Para los cristianos, cada vez que nos reunimos en torno a un pedazo de pan y a una copa de vino, en el recuerdo creyente y amoroso de lo que hizo Jesús, Él se hace presente. El pan y el vino de la Eucaristía me hace consciente de esta realidad: por ahora estamos parcialmente privados del encuentro pleno con el Señor, encuentro hacia el cual tiende toda nuestra vida y en el cual encuentra sentido. Esta conciencia despierta el deseo ardiente de la venida del Señor, tan característico del cristiano: ¡Ven Señor Jesús! Mientras llega este momento, Jesús actúa en nuestro interior de manera real aunque imperceptible. Sin embargo, hay algo más. No sólo existe una actuación íntima de Cristo glorificado en el alma del creyente. Jesús resucitado toma cuerpo, adquiere visibilidad, en la comunidad (Iglesia). Por esto, la comunidad (Iglesia) es el sacramento de Cristo, el "Cuerpo del Señor" en la tierra. La comunidad (Iglesia) es el cuerpo de Jesús en un doble sentido. Por una parte, prolonga el cuerpo terrestre del hombre Jesús de Nazaret. Por otra parte, es la prolongación terrestre del Cristo celeste.
Ahora bien, cuando la comunidad cristiana se congrega necesita unos ritos para unificar la reunión. Para mí el rito no es simplemente un conjunto de cosas y palabras. Es algo más. A través de ellos Cristo se incorpora, toma cuerpo. Por eso, en los sacramentos, particularmente sacramento del pan y del vino puedo encontrar la presencia de Dios.
El pan de la Eucaristía que todos los días tengo en mis manos me habla de presencia y ausencia de Dios. Jesús de Nazaret, en cuanto hombre, desapareció del horizonte terreno. ¿Qué hacer? El mismo Jesús previó esta situación y dio una respuesta. Quiso quedarse visiblemente en el pan y el vino de la cena del adiós. En la Eucaristía Cristo Jesús, se ha hecho "experimentable", accesible a nuestros sentidos. Toma posesión del pan y vino que llevamos al altar, se identifica con ellos y en ellos se nos da como alimento. San Francisco de Asís decía que lo único que veía corporalmente de Jesús en este mundo era el pan y el vino de la Eucaristía.

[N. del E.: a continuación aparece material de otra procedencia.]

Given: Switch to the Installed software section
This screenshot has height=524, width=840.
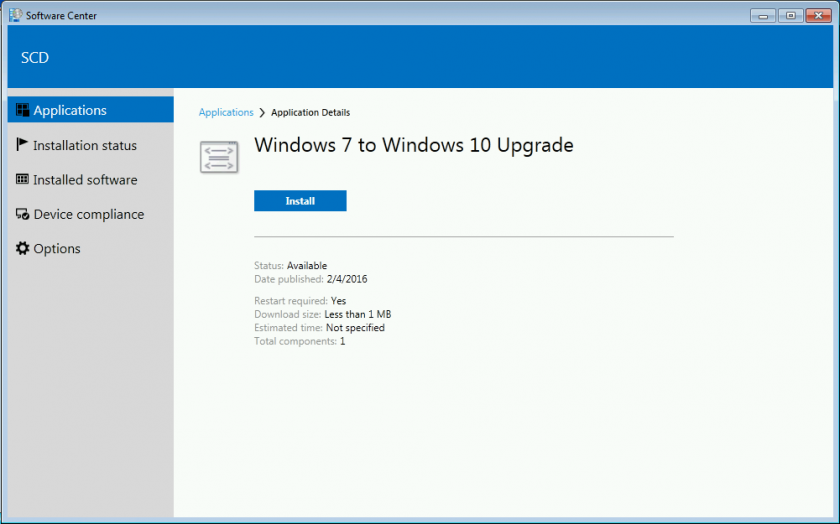Looking at the screenshot, I should (85, 180).
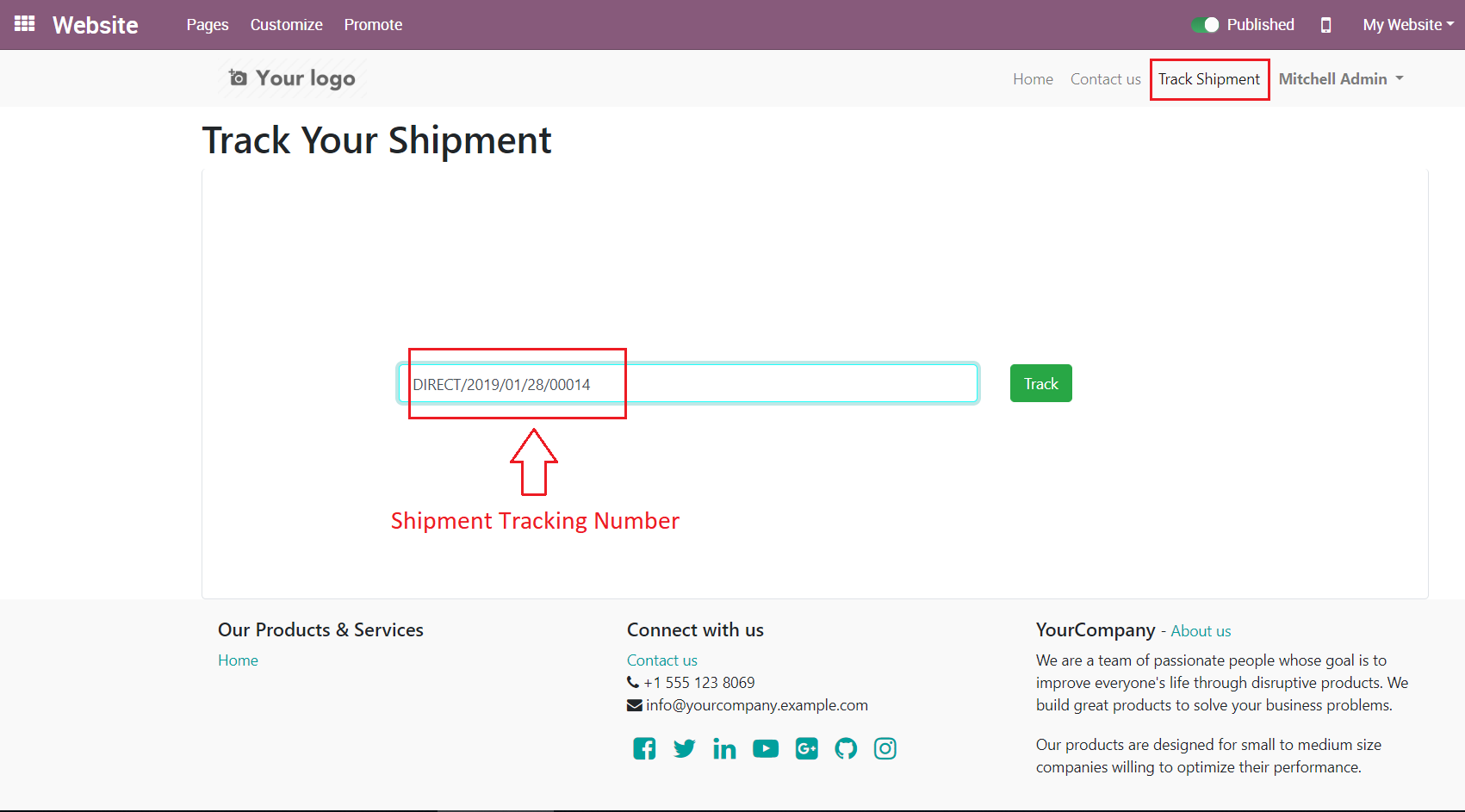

El pan y el vino me hablan de una ausencia (el hombre Jesús de Nazaret), pero también de una presencia (Cristo vivo, resucitado y glorioso).

En la creación

Para mí, franciscano, las cosas no son simples cosas: son signos que llevan a otra realidad. Las criaturas son, ante todo, signos de Dios. Cuando veo las cosas sólo como cosas y no como signos, se vuelven opacas. Se vuelven in-significantes. Entonces, existe el peligro real de quedarme en ellas y no ir al Creador.

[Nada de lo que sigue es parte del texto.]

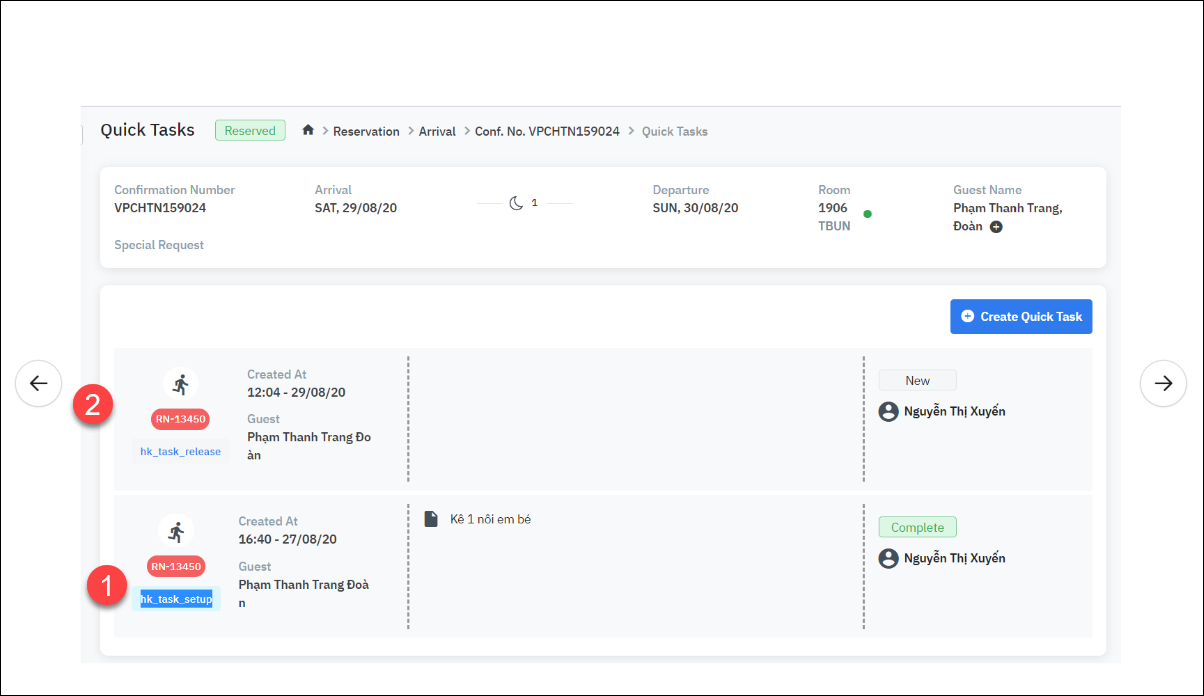Viewport: 1204px width, 696px height.
Task: Open Reservation in the breadcrumb
Action: click(x=366, y=131)
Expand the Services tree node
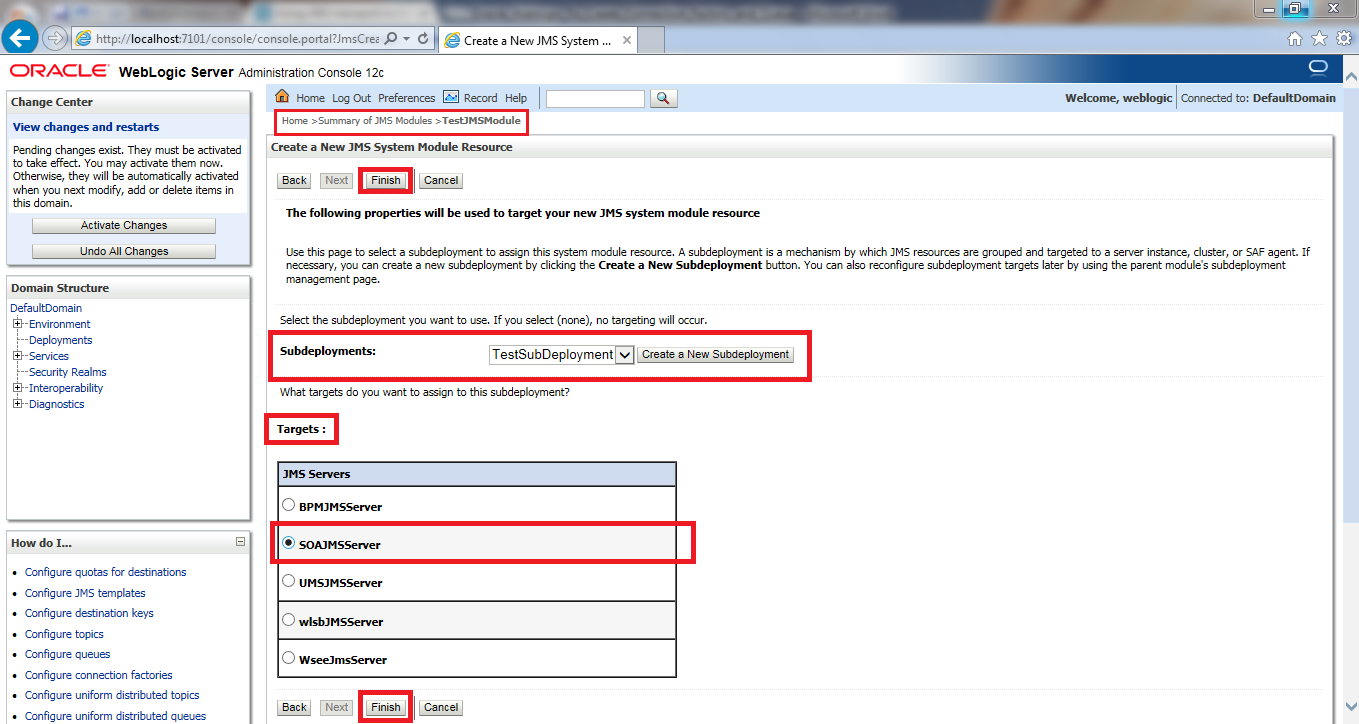 18,356
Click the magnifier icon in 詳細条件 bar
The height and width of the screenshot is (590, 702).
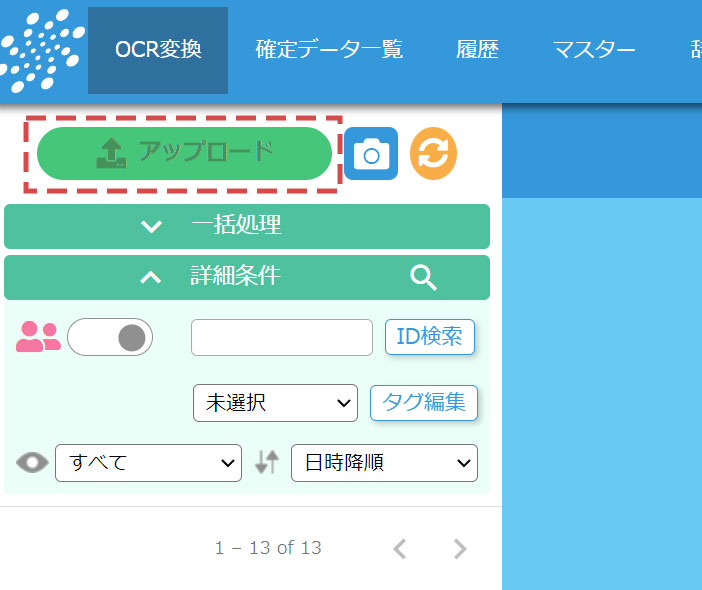[424, 278]
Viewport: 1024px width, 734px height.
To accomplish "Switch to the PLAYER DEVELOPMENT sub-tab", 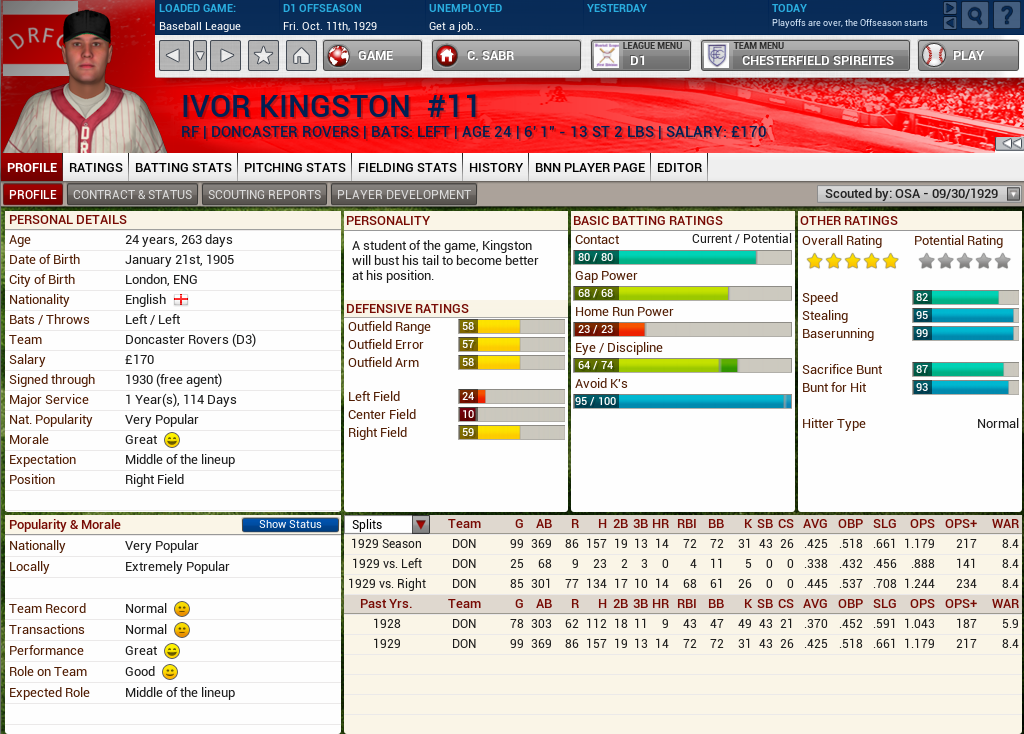I will click(x=403, y=194).
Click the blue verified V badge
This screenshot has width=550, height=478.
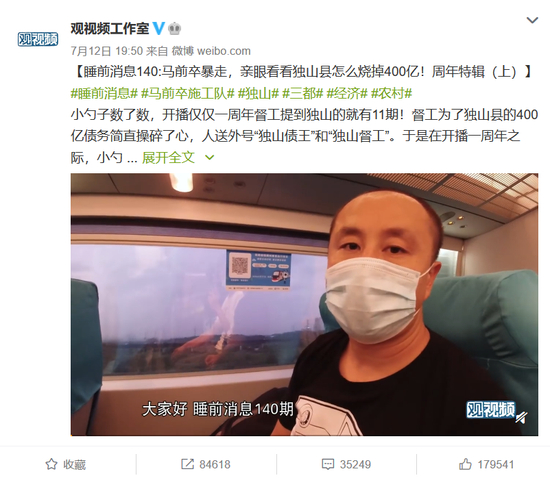point(159,28)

Pero el hecho es que no siempre soy capaz de espejear a Dios en la creación. Cuando me acerco a la creación con un corazón turbio lo que encuentro es oscuridad. Entonces escucho estas palabras de san Buenaventura: "El que con tantos esplendores de las cosas creadas no se ilustra, está ciego; el que con tantos clamores no se despierta, está sordo; el que por todos estos efectos no alaba a Dios, ése está mudo; el que con tantos indicios no advierte el primer Principio, ése tal es necio. Abre, pues, los ojos, acerca los oídos espirituales, despliega los labios y aplica tu corazón para en todas las cosas ver, oír, alabar, amar y reverenciar, ensalzar y honrar a tu Dios, no sea que todo el mundo se levante contra ti" .

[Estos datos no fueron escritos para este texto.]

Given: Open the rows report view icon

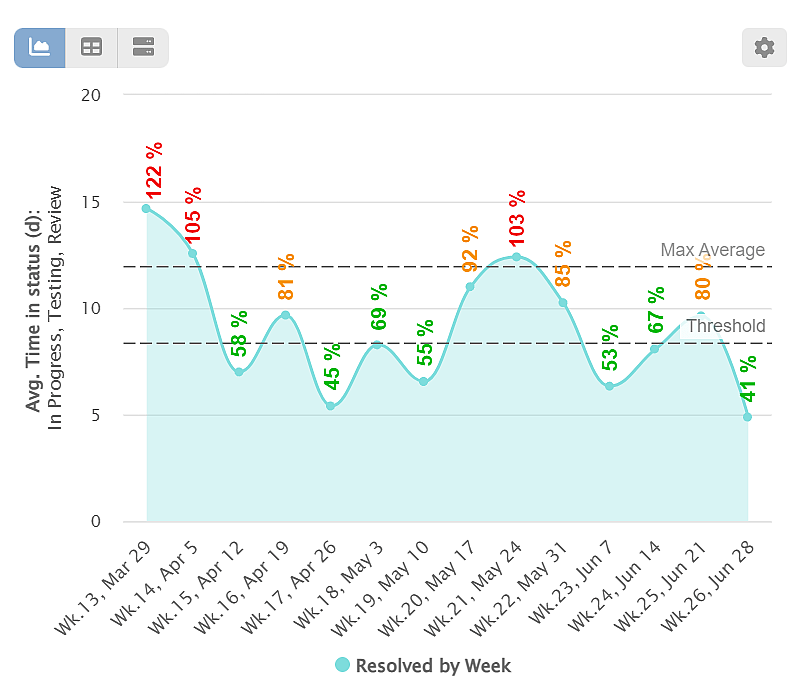Looking at the screenshot, I should pos(143,47).
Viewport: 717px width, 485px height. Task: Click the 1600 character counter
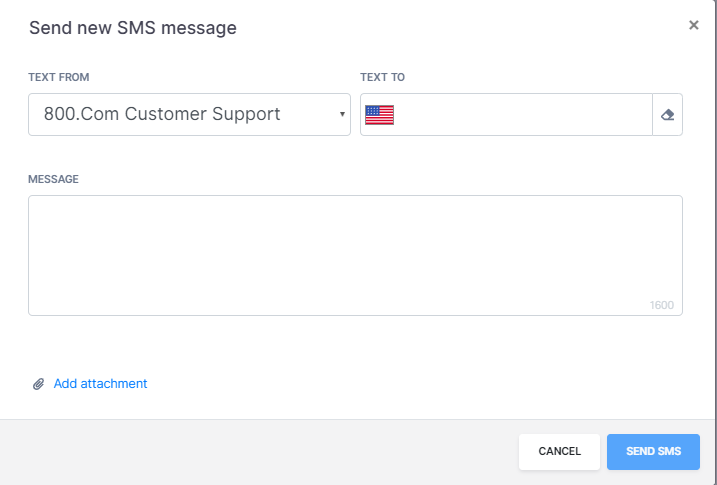[662, 305]
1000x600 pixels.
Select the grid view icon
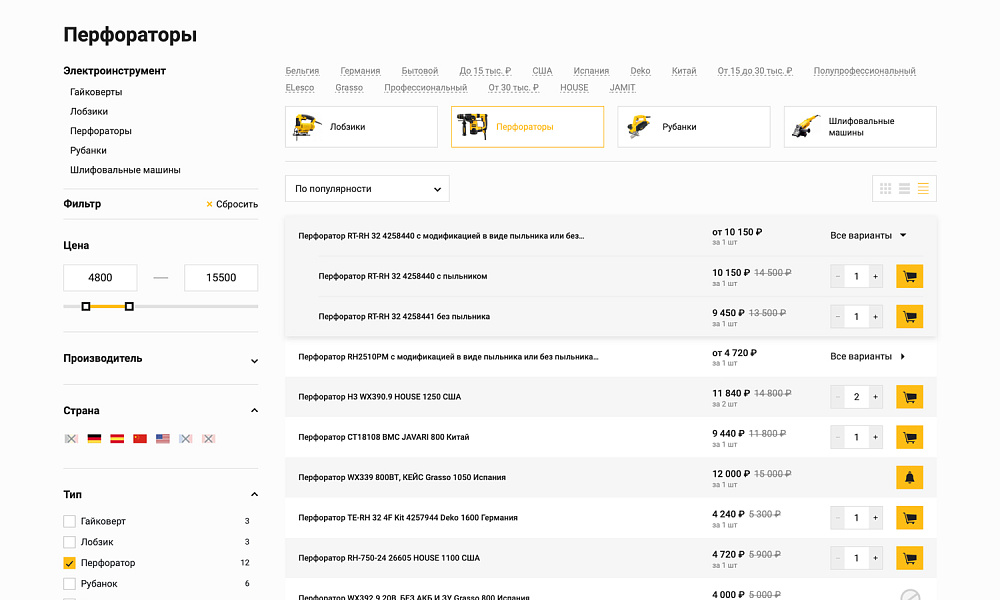885,188
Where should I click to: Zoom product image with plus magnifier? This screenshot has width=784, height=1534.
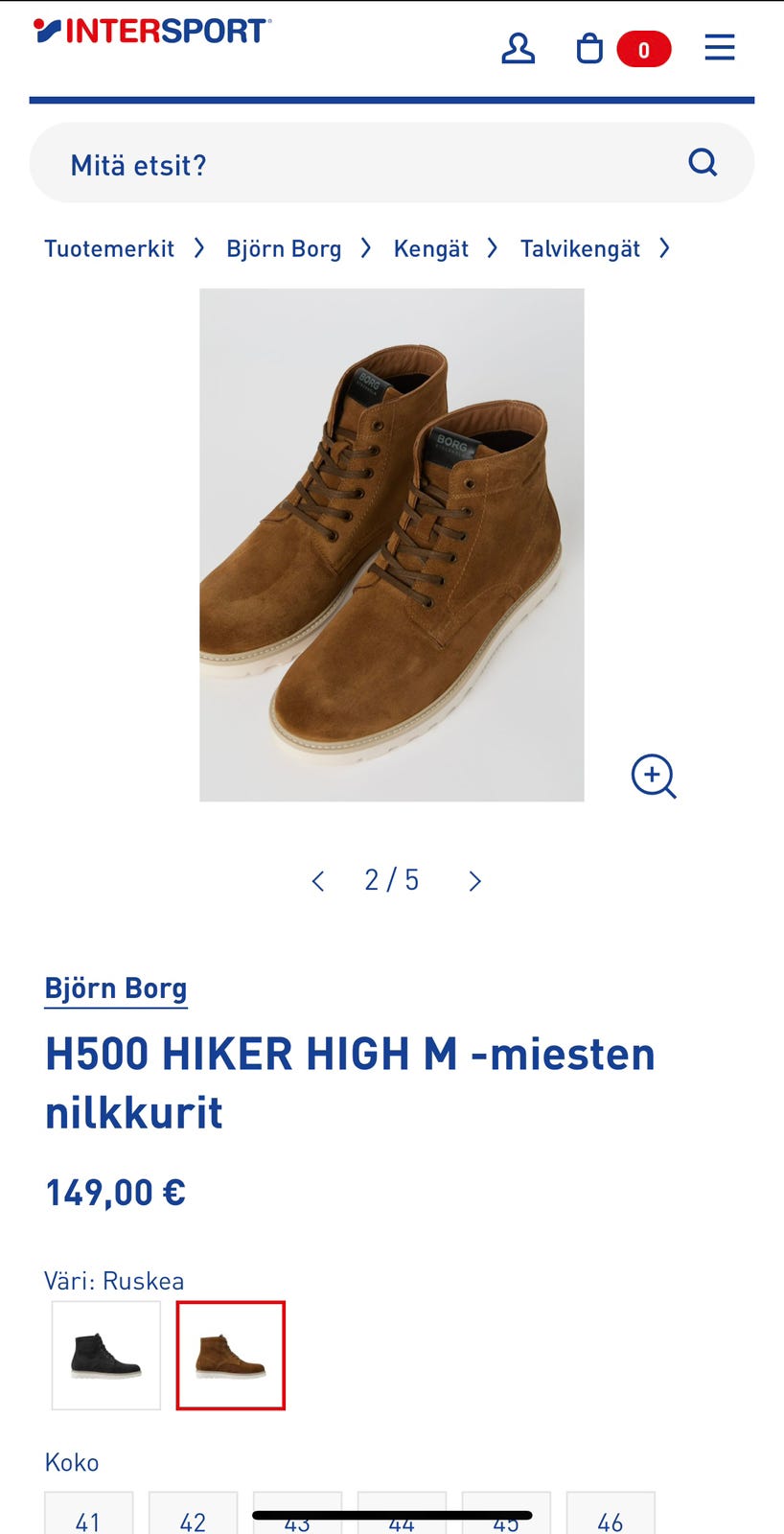click(x=654, y=776)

Para poder leer en la creación al Creador y a su Cristo, necesito un corazón limpio y una mirada de fe como la de san Francisco de Asís. Él fue capaz de encontrar el rostro de Cristo en los gusanos del camino y encontrar el perfume del Creador en las obras de sus manos. Cuando tengo problemas para ver al Creador en sus criaturas, veo con los ojos de Francisco de Asís. Entonces, alabo al Señor

...¡Alabado seas, mi Señor, por la hermana Luna y las Estrellas:/ en el cielo las formaste claras y preciosas y bellas!/ ¡Alabado seas, mi Señor, por el hermano Viento, / por el Aire y la Nube, por el Cielo sereno y todo Tiempo:/ por ellos a tus criaturas das sustento!...” .

Esta alabanza franciscana es un excelente final para estas reflexiones.